Artificial intelligence-generated art cannot be protected by copyright, a US federal judge ruled on Friday, in a piece of legislation that may codify intellectual property rights regarding creative works made by AI as opposed to those made by humans.
The ruling was made by US District Court Judge Beryl A. Howell and backed up findings made by Shira Perlmutter, the register of copyrights and director of the US Copyright Office, ruling against the plaintiff, Stephen Thaler.
The significance of the ruling comes amid the ongoing writers' and actors' strikes in Hollywood, which centers on fears that Hollywood studios will use AI-generated work to avoid having to pay writers and eventually actors.
Sorry to AI generative art: No copyright shall be given to art not made by humans
The background to the ruling goes back to before the Hollywood strikes. Thaler, who heads the neural network firm Imagination Engines, has been trying to get AI recognized as being able to author creative works for years.
Note that despite being AI all the same, Thaler's "Creativity Machine" AIs, which he has been working on since the 1990s, far different than something like ChatGPT, with a greater emphasis on replicating human cognition rather than relying on thorough user input.
Thaler's achievements eventually resulted in the creation of a complex and powerful AI that he dubbed the Device for the Autonomous Bootstrapping of Unified Sentience (DABUS).
According to an article in the Economist's 1843 Magazine, Thaler truly believes his AI is creative and that DABUS has feelings and experiences loneliness.
In 2018, Thaler attempted to list his Creativity Machine as the sole author of the artwork A Recent Entrance to Paradise, which his AI created and listed himself as the owner of the copyright as the artwork was considered a work-for-hire piece.
The US Copyright Office denied this application due to the artwork not having been made by a human, prompting Thaler to sue.
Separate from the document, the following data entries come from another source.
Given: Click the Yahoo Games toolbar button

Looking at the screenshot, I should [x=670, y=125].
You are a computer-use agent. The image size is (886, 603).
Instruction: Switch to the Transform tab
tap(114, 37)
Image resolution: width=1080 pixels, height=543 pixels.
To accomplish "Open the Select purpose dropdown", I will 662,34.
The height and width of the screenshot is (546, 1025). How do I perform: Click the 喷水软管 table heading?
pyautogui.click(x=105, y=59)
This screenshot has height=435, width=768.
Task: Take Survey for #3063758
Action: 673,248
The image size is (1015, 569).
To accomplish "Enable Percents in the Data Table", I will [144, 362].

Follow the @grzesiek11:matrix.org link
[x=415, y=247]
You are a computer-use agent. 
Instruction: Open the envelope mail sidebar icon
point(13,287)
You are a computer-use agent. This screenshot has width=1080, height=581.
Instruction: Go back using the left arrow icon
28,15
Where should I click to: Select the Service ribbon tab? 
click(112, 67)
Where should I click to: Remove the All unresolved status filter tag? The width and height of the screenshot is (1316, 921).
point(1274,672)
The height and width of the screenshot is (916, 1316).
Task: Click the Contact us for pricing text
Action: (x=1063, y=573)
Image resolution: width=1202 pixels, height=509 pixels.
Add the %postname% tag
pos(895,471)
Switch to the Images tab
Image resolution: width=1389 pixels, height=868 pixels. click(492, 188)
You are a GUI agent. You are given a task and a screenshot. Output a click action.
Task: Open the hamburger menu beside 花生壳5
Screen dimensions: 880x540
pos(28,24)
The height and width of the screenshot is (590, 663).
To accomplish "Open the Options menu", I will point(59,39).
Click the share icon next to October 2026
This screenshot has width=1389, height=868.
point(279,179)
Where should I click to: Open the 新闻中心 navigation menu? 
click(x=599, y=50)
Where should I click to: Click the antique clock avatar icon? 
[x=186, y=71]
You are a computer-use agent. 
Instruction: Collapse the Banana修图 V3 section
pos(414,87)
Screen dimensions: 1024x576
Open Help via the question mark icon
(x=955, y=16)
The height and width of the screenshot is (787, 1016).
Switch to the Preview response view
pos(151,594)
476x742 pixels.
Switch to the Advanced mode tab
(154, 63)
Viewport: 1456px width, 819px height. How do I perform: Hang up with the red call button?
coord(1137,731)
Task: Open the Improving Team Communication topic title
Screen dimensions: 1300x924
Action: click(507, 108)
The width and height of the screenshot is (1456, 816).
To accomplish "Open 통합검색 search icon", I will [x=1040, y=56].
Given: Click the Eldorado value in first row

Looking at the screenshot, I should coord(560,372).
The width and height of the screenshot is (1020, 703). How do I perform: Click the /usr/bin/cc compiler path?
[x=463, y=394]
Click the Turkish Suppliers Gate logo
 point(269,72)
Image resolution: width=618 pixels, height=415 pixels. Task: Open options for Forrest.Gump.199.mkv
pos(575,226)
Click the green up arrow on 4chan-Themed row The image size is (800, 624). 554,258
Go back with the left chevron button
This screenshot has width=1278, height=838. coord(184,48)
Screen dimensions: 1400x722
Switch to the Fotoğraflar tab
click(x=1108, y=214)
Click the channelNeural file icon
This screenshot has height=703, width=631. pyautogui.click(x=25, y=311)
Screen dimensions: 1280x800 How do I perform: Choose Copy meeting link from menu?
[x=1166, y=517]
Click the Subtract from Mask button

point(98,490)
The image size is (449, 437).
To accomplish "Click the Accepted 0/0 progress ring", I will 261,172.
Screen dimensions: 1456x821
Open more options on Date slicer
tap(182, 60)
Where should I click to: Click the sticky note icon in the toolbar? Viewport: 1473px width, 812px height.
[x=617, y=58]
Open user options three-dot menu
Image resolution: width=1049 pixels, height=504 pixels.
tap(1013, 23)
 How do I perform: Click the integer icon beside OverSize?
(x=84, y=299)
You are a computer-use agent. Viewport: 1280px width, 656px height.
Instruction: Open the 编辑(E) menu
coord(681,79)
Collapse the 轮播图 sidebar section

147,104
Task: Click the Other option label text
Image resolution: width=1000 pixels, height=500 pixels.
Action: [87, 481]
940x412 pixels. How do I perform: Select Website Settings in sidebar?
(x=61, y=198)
He had argued that US copyright law is meant to be malleable so it can adapt to the times, specifically citing a number of court cases to that effect, including the case Burrow-Giles Lithographic Co. v. Sarony, which upheld that copyright includes photographs.
But Judge Howell sided with the Copyright Office.
What is especially significant about this ruling isn't just how it wouldn't give authorship to the AI, but that the AI's users, in this case, Thaler, wouldn't be granted ownership of a copyright under the work-for-hire doctrine.
The work-for-hire doctrine states that if someone were hired by someone to create something, the copyright for that creation would belong to the one who paid the author to make it, though authorship itself would still belong to the creator.
This itself is a now widespread exception to standard copyright law, which supposes that a creator owns the copyright to what they create.
This is no mere accepted tradition but is enshrined in the American legal system, such as in the US Copyright Act of 1976.
Interestingly, it also differs from traditional copyright in terms of length, with work-for-hire copyright being protected for 120 years after creation or 95 years after publication, depending on which comes first. By contrast, the typical copyright protection only lasts for the lifetime of the author plus 70 years.
If the Copyright Office had accepted that Thaler's AI authored an artwork and that Thaler, therefore, owned the copyright, it could mean that anyone who used an AI to make something could claim ownership of its copyright.
However, Perlmutter refused to grant this copyright protection, something Howell agreed with.
"United States copyright law protects only works of human creation," the judge wrote in her ruling.
The reason for this, and the reason why the court disagreed with Thaler's argument, is "a consistent understanding that human creativity is the sine qua non at the core of copyrightability, even as that human creativity is channeled through new tools or into new media."
Howell also cited some other precedents in this regard, including the cases Urantia Found v. Kristen Maaherra, where the court ruled that the book supposedly created by divine celestial beings and not humans needed to at least have some degree of human creativity and involvement to be copyrighted.
But what may be the most relevant case cited was Naruto v. Slater. This case referred to an incident when a crested macaque monkey named Naruto managed to get its hands on a camera and take pictures of itself. A lawsuit had been filed on the monkey's behalf by PETA after the pictures were included in a book.
At the time, the court ruled against Naruto because while Naruto objectively did take the picture, he was still a monkey and not a human, and thus ineligible to author any creative work.
An AI was denied authorship of creative work: What does this mean for Hollywood?
With generative AI becoming more prevalent around the world, the question of its copyrightability has become increasingly relevant.
Back in March, the US Copyright Office said that most works made by AI can't be copyrighted, but works where the AI assistant can sometimes be copyrighted depending on the degree of human involvement.
This is also due to the spotlight placed on the issue by the ongoing Hollywood writer's strike, which has since passed 100 days as unionized writers attempt to fight against what they claim are studio efforts to sideline them in favor of more affordable AI.
At the same time, entertainment and media companies have been drastically boosting their spending in generative AI to the point of becoming global leaders in the field, according to Forbes, citing a report from the search and insights firm Lucidworks.
According to Nina Schick, an author and generative AI adviser who was speaking at a SAG-AFTRA panel at CES back in January, by 2025, 90% of all content may be, at least in part, AI-generated.